Date: 2018-10-03 Status: ACCEPTED
The current data model assumes all inputs to arrive via a single
collection of (e a v)
tuples. Although this is very flexible, we are
facing three major problems:
(1) Reading data from sources other than Datomic (e.g. Kafka or files on disk) is awkward, as those sources usually keep data in separate relations (e.g. Kafka topics). Reading across sources also invalidates the assumption of a single time axis on which all inputs reside.
(2) Inflexible arrangements. The hard assumption on a single input
collection is reflected in similarly hardcoded indexing structures
(the DB
and ImplContext
structs). External sources would therefore
not benefit from any shared arrangements currently. Ultimately, we
want all decisions on what computations to store in arrangements to be
made by some kind of optimiser. The current indexing scheme is merely
a special case of that problem and should not require special
constructs.
(3) Layout inefficiencies. In principle we could do away with tuples
entirely and simply rely on Vec<Value>
everywhere.
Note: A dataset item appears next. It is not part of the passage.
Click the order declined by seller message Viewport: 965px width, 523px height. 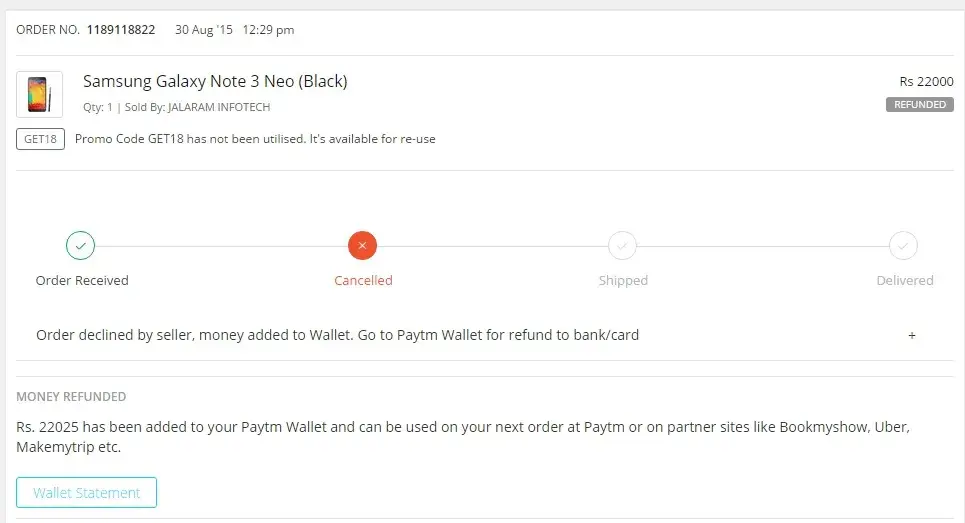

As most queries
usually interact with many attributes directly, this would mean
leaving a lot of optimisation potential on the table.
We will move to a column-oriented data model, by maintaining a separate collection for each attribute.
We will separate specialized operator implementations from the process
of chosing the right operators in every situation. E.g. we will not
only provide a general Join
, but also something like
JoinColumns
. We will also encode information on existing
arrangements to use in the plan type, e.g. MatchE -> MatchArrangedE
.
Keeping per-attribute collections allows for more efficient and less redundant representation of Datoms in the system. It will make it harder to implement queries that contain logic variables in attribute position. For now those will not be possible. We will potentially add separate arrangements to support those.
Separating operator implementations from optimisation policy should
greatly simplify the optimiser implementation to be a transformation
f :: [Rule] -> [Rule]
.
For example, the current policy of indexing all base relations would
correspond to a plan transformation replacing all leave expressions of
type Match*
with the appropriate MatchArranged*
along with
additional rules registering all the neccessary arrangements. This
would even improve on the current implementation, in that only the
required indices would be created.
A smarter policy could also start re-ordering Joins
and pick things
like delta queries or column-on-column joins.
Working with external sources has an effect on the probing policy.